Updates
January 12, 2023: COP.
Original Post
The other day I posted a "geography lesson."
I wanted to understand the geographical relationship of /among Trinidad and Tobago, Guyana, Surinam, and Venezuela.
What piqued my interest? Chevron and Venezuela.
Before we go too far down this road, even under the best of circumstances for Chevron and its prospects in Venezuela, it's likely to take decades -- decades -- for this to become a "thing." But for companies like XOM, Chevron, and Shell, decades is the "norm." One thing going for Chevron is the fact that they know the oil is there.

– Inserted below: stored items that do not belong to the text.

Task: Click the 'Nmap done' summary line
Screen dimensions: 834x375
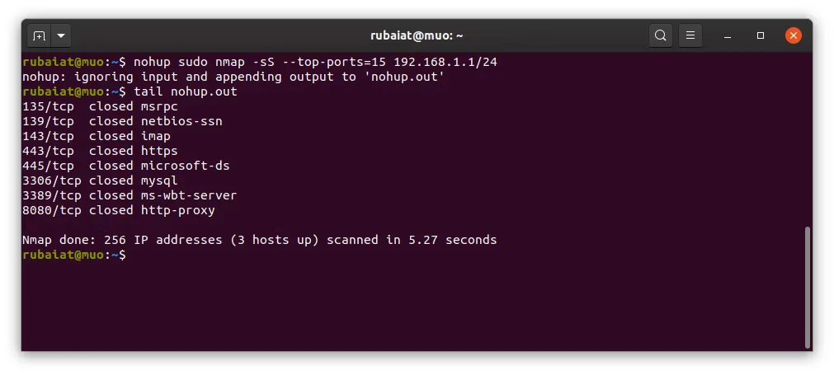Action: [259, 240]
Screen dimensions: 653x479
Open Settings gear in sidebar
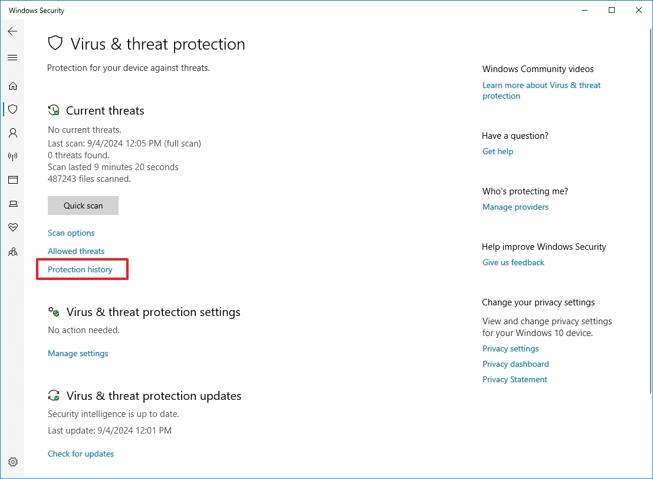(x=13, y=462)
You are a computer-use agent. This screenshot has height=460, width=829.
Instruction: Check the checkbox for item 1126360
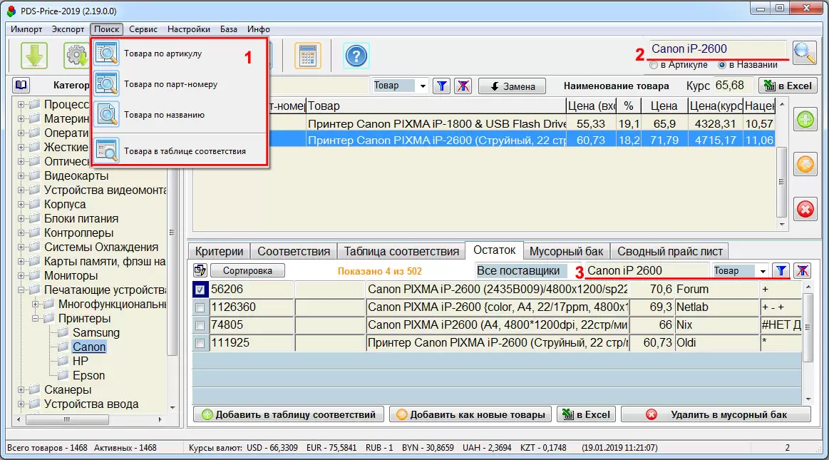(x=200, y=307)
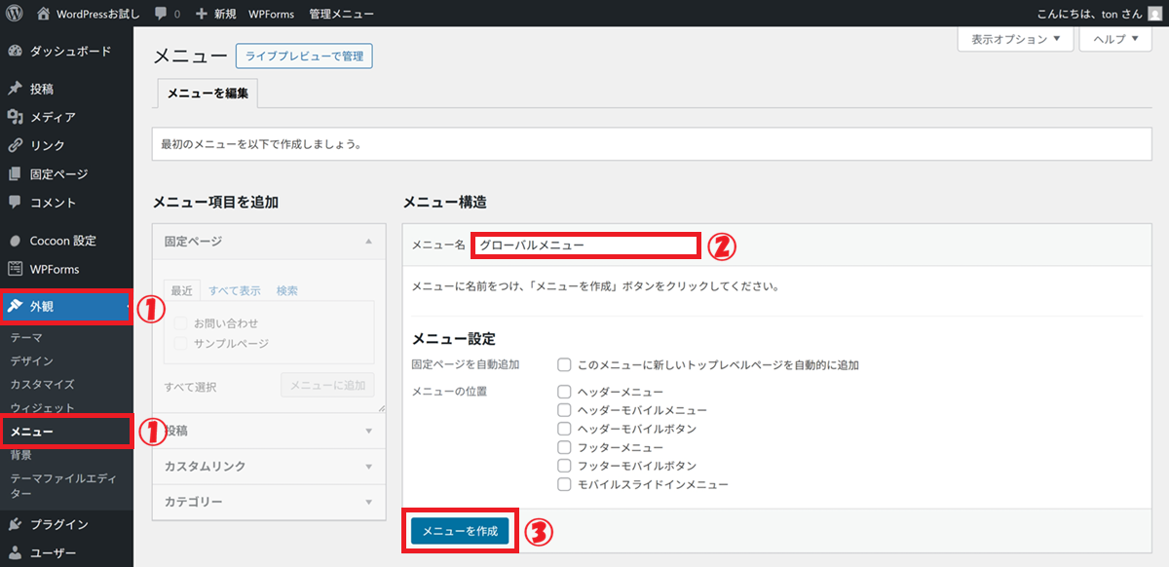Open the テーマ submenu item
Screen dimensions: 1169x567
coord(26,337)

So, what is the potential for Venezuelan oil and the US?
Start here: US crude oil imports, EIA data. Scroll down and click on Venezuela.
First, look at the amount of oil the US imports from Venezuela:
Pretty stark. Graphically:
So, this is what we have:
- Trinidad and Tobago: Shell.
- Surinam: Apache and TTE.
- Guyana: XOM.
- Venezuela: CVX.
Can you imagine CVX looking at going from zero to fifty million bbls of crude oil each month?

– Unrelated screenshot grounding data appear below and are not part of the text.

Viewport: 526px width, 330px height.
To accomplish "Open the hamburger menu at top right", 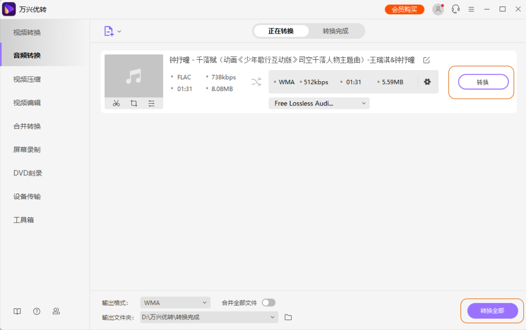I will point(471,9).
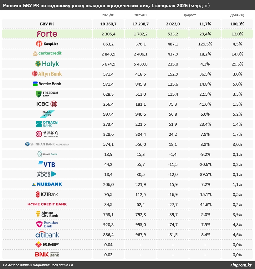Image resolution: width=255 pixels, height=269 pixels.
Task: Select Kaspi.kz growth value 129,5%
Action: tap(205, 44)
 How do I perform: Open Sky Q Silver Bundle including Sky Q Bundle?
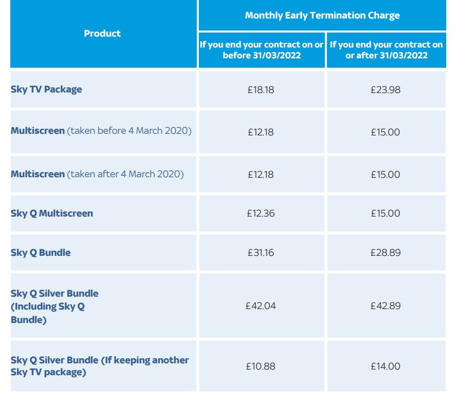55,306
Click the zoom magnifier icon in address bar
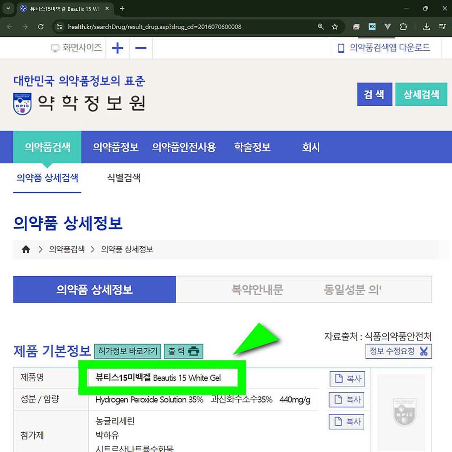The image size is (452, 452). (x=321, y=27)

On a completely different note, as much as Biden hates (loathes) Big Oil, one needs to ask what possessed him to grant a license to CVX to import Venezuelan oil into the US? The official answer: humanitarian.

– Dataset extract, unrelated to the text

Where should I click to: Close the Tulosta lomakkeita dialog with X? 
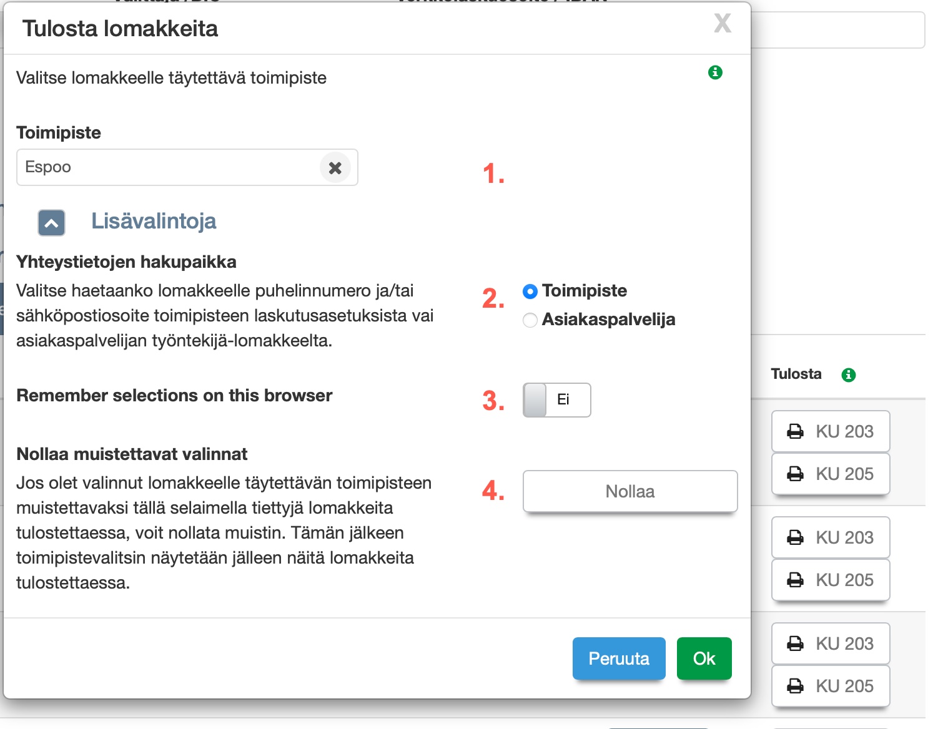722,24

I doubt it. Biden is the consummate politician -- what does granting a license get Biden politically? Nada.
My hunch: he's reading the same tea leaves being read by Pierree Andurand. And, Andurand is also being quoted by Bloomberg: $140 oil as soon as the end of this year.
I'm hearing from one reader who tells me farmers are locking in their contracts now for fall fuel -- for harvesting and drying.